Starting January 1, 2020, the Kerala government has banned single use plastics.

Kerala retailers worry about how plastic ban will impact them say they need more timeRepresentative image from Pixabay
news Plastic ban Wednesday, January 01, 2020 - 16:44

Kamarudheen, a small-scale vegetable shop owner in Kasaragod district of Kerala, is concerned about the ban of plastic bags in Kerala -- he fears his sales might be affected with this. "If we don't give plastic bags, consumers will not buy things from us. We cannot provide them cloth bag free of cost as it’s costly. There should be some alternatives," he said.

Like Kamarudheen, several retailers are concerned about Kerala government’s decision to ban single use plastics from January 1, 2020. While Kerala Chief Minister Pinarayi Vijayan assured that the state has taken all necessary measures for alternatives to deal with the ban. But the association of retailers -- Kerala Vyapari Vyavasayi Ekopana Samiti (KVVES) has strongly condemned the decision of the government and asked for more time to implement the ban.

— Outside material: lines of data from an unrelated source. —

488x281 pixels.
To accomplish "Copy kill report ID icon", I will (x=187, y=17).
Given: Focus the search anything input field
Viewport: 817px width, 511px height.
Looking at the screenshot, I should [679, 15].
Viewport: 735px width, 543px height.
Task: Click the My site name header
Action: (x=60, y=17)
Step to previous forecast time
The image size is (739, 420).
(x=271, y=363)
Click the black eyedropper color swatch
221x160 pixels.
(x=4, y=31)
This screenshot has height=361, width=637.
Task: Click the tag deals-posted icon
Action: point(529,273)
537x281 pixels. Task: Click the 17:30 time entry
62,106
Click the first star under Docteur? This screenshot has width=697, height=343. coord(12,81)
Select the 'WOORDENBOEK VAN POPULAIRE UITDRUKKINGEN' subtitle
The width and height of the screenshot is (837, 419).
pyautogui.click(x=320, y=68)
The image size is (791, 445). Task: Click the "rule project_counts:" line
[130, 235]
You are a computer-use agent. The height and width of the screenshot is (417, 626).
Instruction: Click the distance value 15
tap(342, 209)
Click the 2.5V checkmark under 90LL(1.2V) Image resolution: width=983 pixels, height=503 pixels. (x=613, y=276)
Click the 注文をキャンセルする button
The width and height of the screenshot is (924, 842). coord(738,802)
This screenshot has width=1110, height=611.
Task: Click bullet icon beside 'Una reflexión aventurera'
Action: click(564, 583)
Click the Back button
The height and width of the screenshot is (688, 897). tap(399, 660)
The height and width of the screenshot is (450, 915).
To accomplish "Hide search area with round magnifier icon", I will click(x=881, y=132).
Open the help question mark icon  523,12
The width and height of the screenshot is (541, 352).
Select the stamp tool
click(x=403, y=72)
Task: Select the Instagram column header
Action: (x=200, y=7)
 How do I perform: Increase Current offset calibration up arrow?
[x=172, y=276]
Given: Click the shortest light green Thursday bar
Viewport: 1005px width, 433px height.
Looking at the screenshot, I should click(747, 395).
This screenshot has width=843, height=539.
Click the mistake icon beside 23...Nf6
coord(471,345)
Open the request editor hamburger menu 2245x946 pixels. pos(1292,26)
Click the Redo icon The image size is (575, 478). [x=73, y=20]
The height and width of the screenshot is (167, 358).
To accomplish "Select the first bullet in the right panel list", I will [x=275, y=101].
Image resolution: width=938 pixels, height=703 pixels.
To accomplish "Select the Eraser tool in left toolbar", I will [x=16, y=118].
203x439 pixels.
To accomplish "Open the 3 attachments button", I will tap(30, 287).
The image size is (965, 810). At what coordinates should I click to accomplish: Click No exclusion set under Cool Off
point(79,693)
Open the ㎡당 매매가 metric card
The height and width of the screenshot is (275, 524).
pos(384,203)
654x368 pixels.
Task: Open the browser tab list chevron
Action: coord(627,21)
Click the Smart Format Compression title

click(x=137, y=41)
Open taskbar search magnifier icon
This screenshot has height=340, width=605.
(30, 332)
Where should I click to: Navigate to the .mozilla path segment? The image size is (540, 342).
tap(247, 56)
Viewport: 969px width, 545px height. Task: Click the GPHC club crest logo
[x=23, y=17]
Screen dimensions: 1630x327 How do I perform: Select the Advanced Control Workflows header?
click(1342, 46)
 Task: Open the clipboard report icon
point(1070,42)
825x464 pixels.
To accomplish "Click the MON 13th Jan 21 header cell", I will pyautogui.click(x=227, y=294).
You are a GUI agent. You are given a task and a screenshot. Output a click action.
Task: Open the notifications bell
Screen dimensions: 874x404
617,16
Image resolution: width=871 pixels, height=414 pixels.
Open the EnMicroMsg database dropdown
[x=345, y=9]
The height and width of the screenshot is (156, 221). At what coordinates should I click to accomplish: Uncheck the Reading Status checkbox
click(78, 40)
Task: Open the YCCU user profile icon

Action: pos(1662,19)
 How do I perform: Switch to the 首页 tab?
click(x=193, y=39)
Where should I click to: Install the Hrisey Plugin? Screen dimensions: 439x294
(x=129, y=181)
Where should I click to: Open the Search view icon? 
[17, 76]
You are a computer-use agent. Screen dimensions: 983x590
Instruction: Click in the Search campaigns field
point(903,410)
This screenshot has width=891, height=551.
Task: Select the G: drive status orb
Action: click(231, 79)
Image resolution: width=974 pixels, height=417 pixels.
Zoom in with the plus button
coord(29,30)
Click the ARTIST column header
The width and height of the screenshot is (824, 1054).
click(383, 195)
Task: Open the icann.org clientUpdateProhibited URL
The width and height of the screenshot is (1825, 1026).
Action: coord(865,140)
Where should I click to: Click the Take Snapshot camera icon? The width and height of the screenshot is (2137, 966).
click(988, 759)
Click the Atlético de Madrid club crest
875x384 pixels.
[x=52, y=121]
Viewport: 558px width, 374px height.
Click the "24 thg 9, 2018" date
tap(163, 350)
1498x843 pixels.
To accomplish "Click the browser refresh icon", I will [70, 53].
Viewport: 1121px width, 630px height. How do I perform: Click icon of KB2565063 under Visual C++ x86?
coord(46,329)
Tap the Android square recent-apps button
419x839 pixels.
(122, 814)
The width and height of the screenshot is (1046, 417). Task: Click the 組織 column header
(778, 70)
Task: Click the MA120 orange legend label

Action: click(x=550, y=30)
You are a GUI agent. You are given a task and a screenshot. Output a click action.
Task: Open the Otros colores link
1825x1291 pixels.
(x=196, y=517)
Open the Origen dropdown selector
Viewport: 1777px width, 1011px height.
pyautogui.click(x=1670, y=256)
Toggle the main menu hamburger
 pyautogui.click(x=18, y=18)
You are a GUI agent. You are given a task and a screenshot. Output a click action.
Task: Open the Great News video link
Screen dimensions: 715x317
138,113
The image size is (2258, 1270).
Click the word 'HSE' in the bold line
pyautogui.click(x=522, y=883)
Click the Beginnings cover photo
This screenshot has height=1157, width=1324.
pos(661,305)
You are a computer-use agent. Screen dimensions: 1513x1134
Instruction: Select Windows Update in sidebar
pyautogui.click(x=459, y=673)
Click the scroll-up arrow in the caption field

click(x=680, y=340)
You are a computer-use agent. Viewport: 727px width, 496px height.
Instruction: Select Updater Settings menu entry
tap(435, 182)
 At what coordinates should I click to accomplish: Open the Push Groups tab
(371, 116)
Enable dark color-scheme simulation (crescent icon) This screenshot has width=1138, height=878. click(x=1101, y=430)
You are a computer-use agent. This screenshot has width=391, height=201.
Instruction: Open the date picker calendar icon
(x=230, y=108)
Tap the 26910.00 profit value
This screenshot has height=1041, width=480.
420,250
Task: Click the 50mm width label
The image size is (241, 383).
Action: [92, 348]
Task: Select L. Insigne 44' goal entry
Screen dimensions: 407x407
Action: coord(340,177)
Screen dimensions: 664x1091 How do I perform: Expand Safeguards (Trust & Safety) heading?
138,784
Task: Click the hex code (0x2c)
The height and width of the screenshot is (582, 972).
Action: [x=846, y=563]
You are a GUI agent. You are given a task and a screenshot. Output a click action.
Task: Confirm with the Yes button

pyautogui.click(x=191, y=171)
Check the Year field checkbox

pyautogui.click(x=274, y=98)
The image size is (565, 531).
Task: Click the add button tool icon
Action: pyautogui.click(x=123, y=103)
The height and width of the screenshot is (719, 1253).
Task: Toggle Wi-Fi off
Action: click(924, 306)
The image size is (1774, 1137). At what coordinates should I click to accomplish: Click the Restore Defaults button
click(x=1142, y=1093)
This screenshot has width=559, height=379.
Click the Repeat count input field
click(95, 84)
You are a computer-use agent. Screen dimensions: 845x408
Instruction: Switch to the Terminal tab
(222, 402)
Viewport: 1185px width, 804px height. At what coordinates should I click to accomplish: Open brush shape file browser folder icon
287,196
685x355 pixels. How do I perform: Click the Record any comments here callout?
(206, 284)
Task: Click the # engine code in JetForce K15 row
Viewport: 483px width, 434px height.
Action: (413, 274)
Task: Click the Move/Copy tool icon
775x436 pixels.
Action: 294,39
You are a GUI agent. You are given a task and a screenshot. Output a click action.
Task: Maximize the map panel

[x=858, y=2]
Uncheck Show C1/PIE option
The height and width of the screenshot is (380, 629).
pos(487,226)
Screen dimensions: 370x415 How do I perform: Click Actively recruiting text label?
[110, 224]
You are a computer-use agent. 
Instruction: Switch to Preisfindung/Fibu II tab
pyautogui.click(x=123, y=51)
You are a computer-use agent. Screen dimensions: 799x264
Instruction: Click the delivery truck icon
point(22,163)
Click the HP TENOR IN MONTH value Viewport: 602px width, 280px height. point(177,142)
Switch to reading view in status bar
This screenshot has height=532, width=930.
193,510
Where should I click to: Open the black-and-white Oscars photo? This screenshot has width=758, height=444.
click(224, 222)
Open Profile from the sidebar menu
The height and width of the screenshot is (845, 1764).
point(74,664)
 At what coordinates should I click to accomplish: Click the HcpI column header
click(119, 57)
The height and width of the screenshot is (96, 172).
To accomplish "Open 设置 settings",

According to the rules under the ban, manufacturers, wholesalers and retailers who violate the law for the first time can be fined Rs 10,000. For the second offence the fine would be Rs 25,000. Third time violation will result in a fine of Rs 50,000 and cancellation of their work permit. Local authority secretaries and Pollution Control Board officials will be entrusted to take action.

KVVES has informed that they will go on an indefinite strike if the fines are implemented immediately.

"Traders bought plastic carry bags worth lakhs and still have the stock left. They have spent huge money on it and suddenly how can that be banned? We are not against the plastic ban. We also wanted this to be removed, but we need time. It cannot be achieved all of a sudden," Y Vijayan, General Secretary, of KVVES Thiruvananthapuram district committee, told TNM.

He also said that government should ensure that public is made aware before implementing the ban. 

"People are not fully aware. They don't buy things from retailers who don't provide carry bags. It is government's responsibility to make them aware of necessity to bring a carry bag to get things from shops. Without these measures in place, we cannot comply with the ban," Vijayan added.

In a press meet in Kozhikode on Monday, KVVES state President T Nazrudheen alleged that the decision of Kerala government will only affect the small scale retailers and it will not affect the multi-national traders who use plastic items freely.

Shibu K Nair, Programme Director (zero waste) of Thanal, an environmental NGO , told TNM that concerns raised by retailers should be considered by the government. "They have spent a lot of money on plastic carry bags and have also paid tax for it. Government should have discussed with them earlier and taken alternative measures. If they try, government can takes measures without causing loss to the retailers – there aren’t many who possess large quantity of plastic carry bags in the first place," he said.

The Kerala High Court has ordered that no action shall be taken against those who violate plastic ban till January 15. Though the officials of local self-governments across the state have started inspections in retail shops, it is only for raising awareness right now.

The state government had instructed the Beverages Corporation, Kerafed, Milma, and Water Authority to get back the plastic covers and bottles they sell as part of Extended Producers Responsibility Plan of the state government as well. 

It was on November 22, 2019,that it was decided in a cabinet meeting to ban plastic carry bag (regardless of thickness), plastic sheets used to spread on tables, cooling film, plates, cups, thermocol and Styrofoam for decorative purposes, all single-use plastic cups, plates, spoons, forks, straws, dishes and stirrers.